RA: No. No, I mean I think you kind of, you can but to a point and you know it’s this way. If anything, I think it makes you more aware in the future of this sort of thing. More conscious.
KM: I was looking through your portfolio and saw some more recent stuff was video. Spite slash malice.
RA: Yeah, No, Spite and Malice. It’s a card game. I’m not really sure how the name goes.
KM: So it’s four monitors with players playing cards on the monitors with the cards in the middle. And the game is Spite and Malice, how is it played?
RA: It’s so the two people on either side of the table are a team and the other two are a team and you have your deck where you keep your cards and you have your hand which are your secret cards that you use to screw people over and the goal of the game is to get this stack of cards down to no cards…it’s something my family played every holiday and is like one of those terrible games where everyone knew how to play it really well and everyone got really heated and everyone wanted to win. It was never a good experience.
KM: I had a similar game in my family, it was called Kings Corner. I wonder, did you family, like my family had established rules and understanding for like how you …

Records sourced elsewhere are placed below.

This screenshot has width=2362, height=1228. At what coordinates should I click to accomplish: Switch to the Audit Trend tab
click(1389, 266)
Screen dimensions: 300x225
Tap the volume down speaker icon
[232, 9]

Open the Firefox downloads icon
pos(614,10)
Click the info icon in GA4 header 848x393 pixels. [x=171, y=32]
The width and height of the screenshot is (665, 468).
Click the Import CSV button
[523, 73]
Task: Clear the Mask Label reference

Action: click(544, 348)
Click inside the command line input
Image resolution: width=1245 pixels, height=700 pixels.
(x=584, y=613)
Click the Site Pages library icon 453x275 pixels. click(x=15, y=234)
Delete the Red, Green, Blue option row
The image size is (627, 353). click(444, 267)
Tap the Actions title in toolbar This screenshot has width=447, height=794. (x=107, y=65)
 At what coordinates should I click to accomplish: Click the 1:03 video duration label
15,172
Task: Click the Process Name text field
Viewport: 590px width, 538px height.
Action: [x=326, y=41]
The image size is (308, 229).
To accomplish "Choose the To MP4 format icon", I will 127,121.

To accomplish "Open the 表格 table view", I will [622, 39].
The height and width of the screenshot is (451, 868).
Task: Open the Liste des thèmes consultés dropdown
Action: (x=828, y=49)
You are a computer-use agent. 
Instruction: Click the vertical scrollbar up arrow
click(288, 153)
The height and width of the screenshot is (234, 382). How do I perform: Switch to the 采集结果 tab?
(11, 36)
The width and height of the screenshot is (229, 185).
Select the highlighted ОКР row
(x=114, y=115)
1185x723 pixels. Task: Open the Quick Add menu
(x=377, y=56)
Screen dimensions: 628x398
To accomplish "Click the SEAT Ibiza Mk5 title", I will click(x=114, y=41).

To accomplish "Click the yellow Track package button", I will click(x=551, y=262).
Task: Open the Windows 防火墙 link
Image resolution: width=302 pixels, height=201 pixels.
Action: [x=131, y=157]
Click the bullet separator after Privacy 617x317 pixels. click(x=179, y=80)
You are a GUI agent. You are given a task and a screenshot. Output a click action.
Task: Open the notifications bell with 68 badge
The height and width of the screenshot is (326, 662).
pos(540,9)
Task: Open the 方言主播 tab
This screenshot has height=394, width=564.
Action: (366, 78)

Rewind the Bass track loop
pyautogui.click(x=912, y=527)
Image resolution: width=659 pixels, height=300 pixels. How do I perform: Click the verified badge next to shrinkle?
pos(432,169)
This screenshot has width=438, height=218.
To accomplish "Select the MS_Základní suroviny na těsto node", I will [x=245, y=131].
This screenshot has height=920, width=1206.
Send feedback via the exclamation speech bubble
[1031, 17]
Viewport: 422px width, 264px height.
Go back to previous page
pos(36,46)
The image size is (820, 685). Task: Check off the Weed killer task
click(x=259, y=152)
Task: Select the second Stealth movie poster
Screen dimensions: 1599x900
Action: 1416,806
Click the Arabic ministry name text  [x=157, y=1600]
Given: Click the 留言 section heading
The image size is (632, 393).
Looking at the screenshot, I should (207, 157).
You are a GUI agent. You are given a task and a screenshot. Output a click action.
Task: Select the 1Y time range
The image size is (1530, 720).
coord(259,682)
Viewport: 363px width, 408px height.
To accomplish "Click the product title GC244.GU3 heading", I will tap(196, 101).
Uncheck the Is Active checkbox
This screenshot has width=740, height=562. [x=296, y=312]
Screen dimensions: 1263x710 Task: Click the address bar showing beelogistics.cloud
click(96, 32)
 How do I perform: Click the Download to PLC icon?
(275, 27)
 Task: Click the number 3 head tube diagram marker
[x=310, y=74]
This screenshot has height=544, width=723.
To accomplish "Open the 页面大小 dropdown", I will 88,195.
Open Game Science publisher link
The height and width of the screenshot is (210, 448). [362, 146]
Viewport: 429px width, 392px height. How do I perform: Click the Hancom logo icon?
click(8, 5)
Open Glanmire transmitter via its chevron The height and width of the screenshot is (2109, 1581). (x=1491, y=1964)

RA: We had laminated sheets.
KM: Oh, wow!
RA: Like with all the rules, so we couldn’t change it. Like, “the rules are laminated, this is the way it is and we have to obey.”
For a while my dad and his sister would try to decide which rules were right and which ones they had made up along the way and they would fight with each other over it. But yeah, that [work] is really different. It was for a class project and I feel like I wouldn’t have explored those ideas through video otherwise. [The project] was to do multiple channels. I had just been playing around with the idea of playing a card game and assuming the roles of everyone in my family.
KM: I was wondering about that! Because, so all of the players in the game are played by you. Who are the players?
RA: So they’re my father’s side of the family, my aunt who I had mentioned earlier…we don’t get along.
KM: She was the one drinking wine?
RA: Yes. And then her husband and their daughter…so I was kind of living out my family dramas. And my aunt, like every year, she always has something that I’m doing wrong and I was like, well I’m going to play out this card game and I’m going to be my aunt. And then I’m going to be my uncle who’s the definition of neutral and he never gets involved even though it’s his wife and he’s just very much there. And then my cousin who is very much there for her mom when her mom is around but when she’s not around she is very much supportive of me. I was trying to figure out if there was anyone to blame for the way I feel towards my family. Like is it my aunts fault for saying the mean things or is it my uncle’s fault for letting her say the mean things or is it my cousin’s fault for sort of living out this double sided thing? I played out the game trying to be the instigator and the absolute neutral and then playing both sides of the fence.
KM: So did you play the entire game? Because it really does look like the players are interacting with one another.
RA: Yeah, it was really hard…just figuring out the logistics was really difficult. But I feel like that’s what the work is getting at like this big family issue, like this thing we don’t understand and we don’t talk about and we only passive aggressively acknowledge when we are at our most heated.
KM: And it’s so funny that the game is called Spite and Malice
RA: I know and it’s meant to be that I make work about this game.
KM: So who won?
RA: It was my uncle because apparently being neutral is the smart way to go. I have to acknowledge it is smart. Smarter than getting involved.
KM: That’s too bad sometimes maybe, does it feel too bad? I don’t know, I feel that way sometimes with my family.
RA: I was thinking about the family dynamic of how we’re all trying to please each other and at the same time take care of ourselves and show each other compassion and love. I don’t know, it’s difficult.